PILOT — Pusat Informasi Logistik Terpadu
Status konsep
PILOT belum ada dan belum beroperasi. Catatan ini menjelaskan kemampuan yang direncanakan untuk dibangun sebagai bagian dari konsep SETIA.
PILOT direncanakan sebagai aplikasi backbone SETIA. Modul ini akan memetakan potensi nasional yang berkaitan dengan logistik Indonesia, termasuk supply dan demand.
Sumber supply dan demand
- Supply: pemetaan traffic kapal, jadwal kapal, kapasitas muatan, dan rute yang tersedia.
- Demand: kebutuhan perusahaan komersial untuk mengirimkan kargo melalui kapal yang paling sesuai.
Contoh skenario
Sebuah manufaktur mobil, misalnya Honda, ingin mengirim 1.000 mobil ke Pulau Jawa.
- Perusahaan memasukkan kebutuhan muatan dan tujuan.
- PILOT mencari kapal yang dapat mendukung jenis dan volume muatan tersebut.
- Sistem mencocokkan kapal dengan pelabuhan yang mampu menerimanya berdasarkan:
- dimensi kapal;
- kedalaman air pelabuhan;
- kapasitas dan fasilitas terminal;
- jadwal serta panjang queue bongkar muat.

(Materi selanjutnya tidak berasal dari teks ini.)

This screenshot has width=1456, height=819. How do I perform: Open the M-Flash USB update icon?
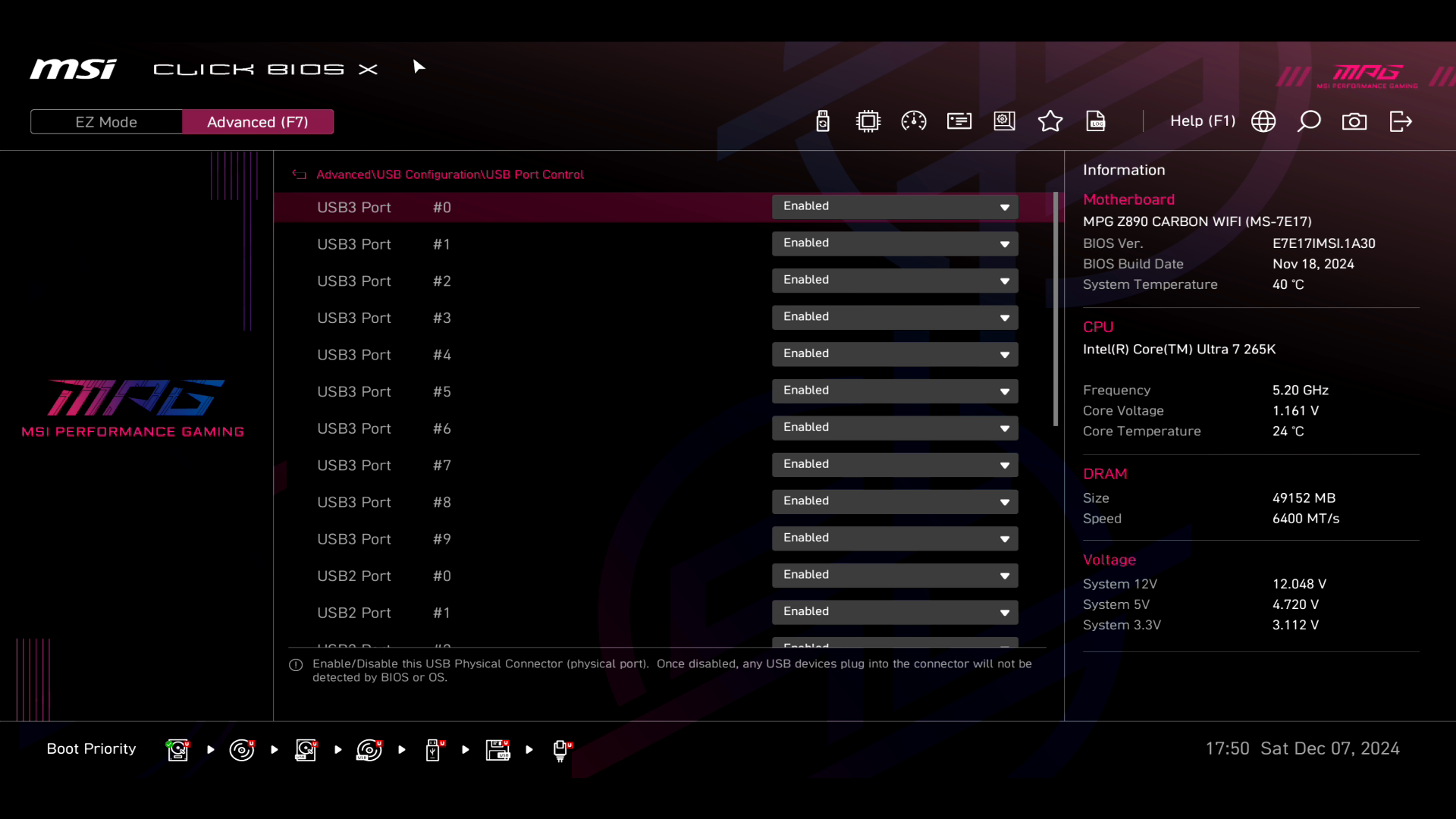tap(823, 121)
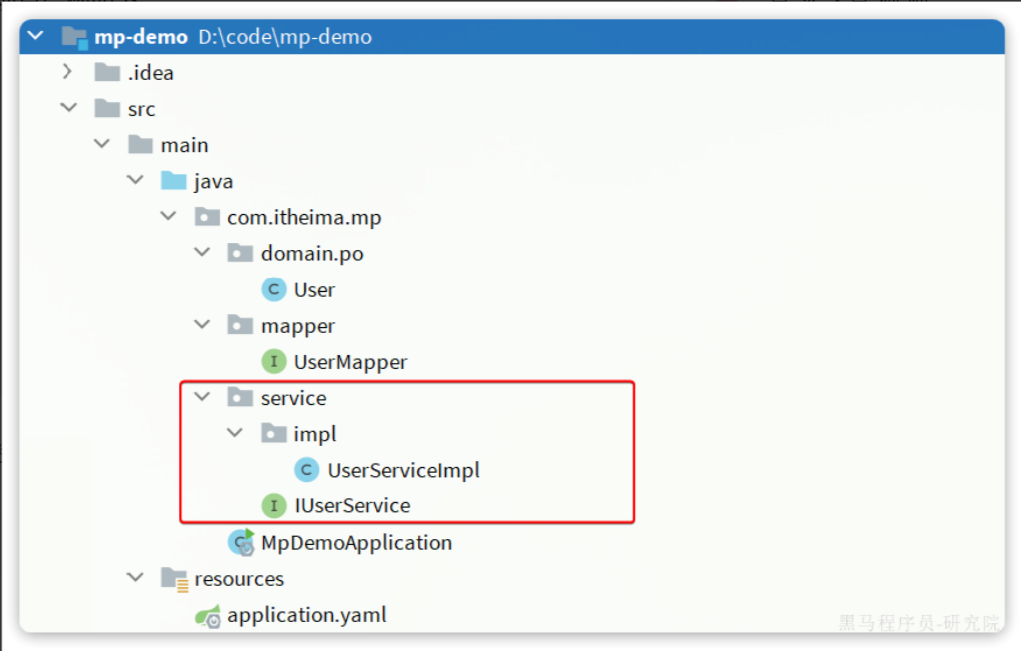Collapse the impl package chevron

(235, 434)
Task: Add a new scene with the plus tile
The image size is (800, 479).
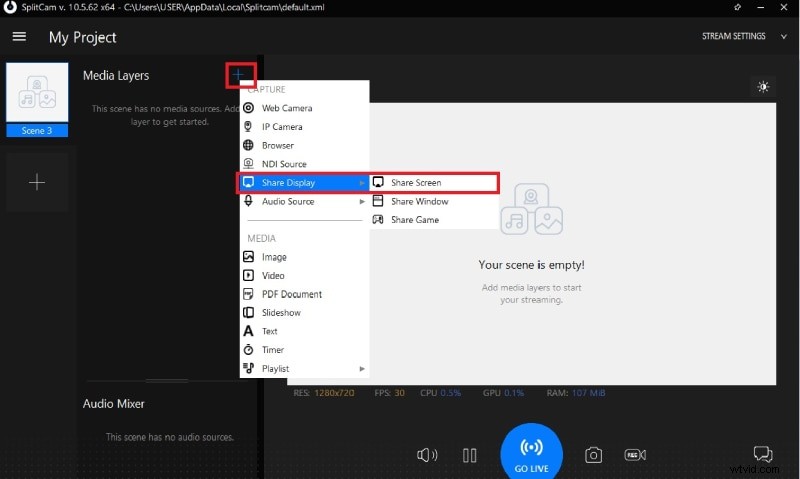Action: 37,182
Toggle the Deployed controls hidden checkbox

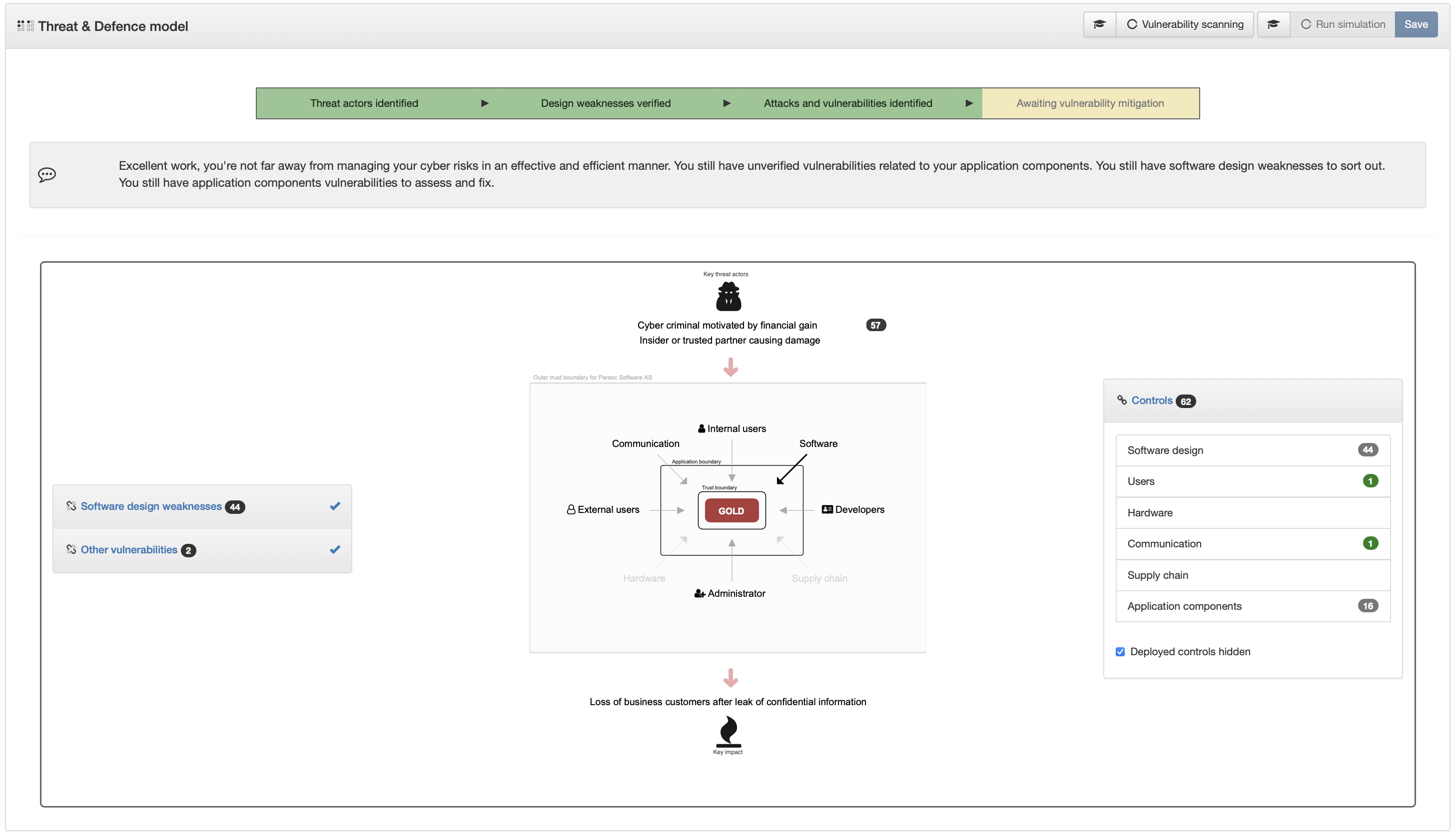pos(1120,651)
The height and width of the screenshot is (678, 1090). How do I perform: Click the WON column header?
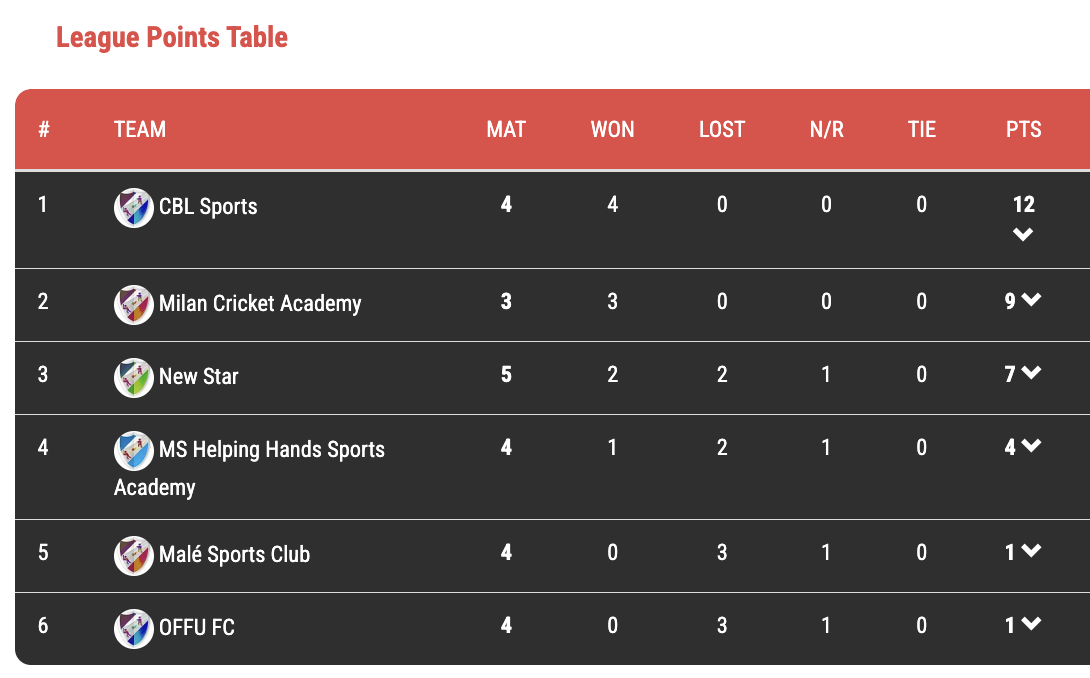[612, 130]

- Sistem membandingkan rute paling efektif, bukan sekadar rute dengan jarak terpendek.
- Perusahaan dapat melakukan booking ruang muat kepada operator kapal.
Optimasi pemilihan pelabuhan
Pelabuhan A mungkin lebih dekat dengan tujuan, tetapi memiliki queue bongkar yang panjang. Pelabuhan B mungkin sedikit lebih jauh, tetapi lebih lengang sehingga kargo lebih cepat mencapai daratan. PILOT perlu memperhitungkan keseluruhan waktu dan biaya, termasuk dwelling time.
flowchart LR D[Cargo Demand] --> M[Matching Engine] S[Vessel Schedule & Capacity] --> M P[Port Capability & Queue] --> M R[Sailing Route] --> M M --> O[Most Effective Option] O --> B[Cargo Booking]
Ketergantungan data
PILOT memperoleh dukungan dari SIMPATI, yang memetakan seluruh pelabuhan dan armada kapal yang beroperasi di Indonesia.
Data minimum
Permintaan muatan
- asal dan tujuan;
- cargo ready date dan target tiba;
- jenis, jumlah, berat, volume, dan kebutuhan khusus muatan;
- jenis peralatan, misalnya kontainer, reefer, Ro-Ro, atau bulk;
- ketentuan barang berbahaya, lartas, atau temperatur;
- preferensi biaya, waktu, emisi, dan tingkat layanan.
Penawaran kapasitas
- jadwal dan rute carrier;
- kapasitas yang dapat dijual, bukan hanya kapasitas nominal kapal;
- batas cut-off, waktu transit, frekuensi, dan reliabilitas;
- kemampuan terminal, draft/kedalaman, panjang berth, crane, yard, dan koneksi hinterland;
- estimasi antrean dan waktu kapal di pelabuhan.
Logika rekomendasi
Rekomendasi sebaiknya bersifat multi-objective: total biaya, waktu door-to-door, reliabilitas, risiko keterlambatan, kompatibilitas kapal–pelabuhan, keselamatan, dan emisi. Jarak terpendek tidak selalu menjadi pilihan tercepat atau termurah.
Batasan penting
- Data jadwal dan kapasitas dapat berubah setelah rekomendasi dibuat.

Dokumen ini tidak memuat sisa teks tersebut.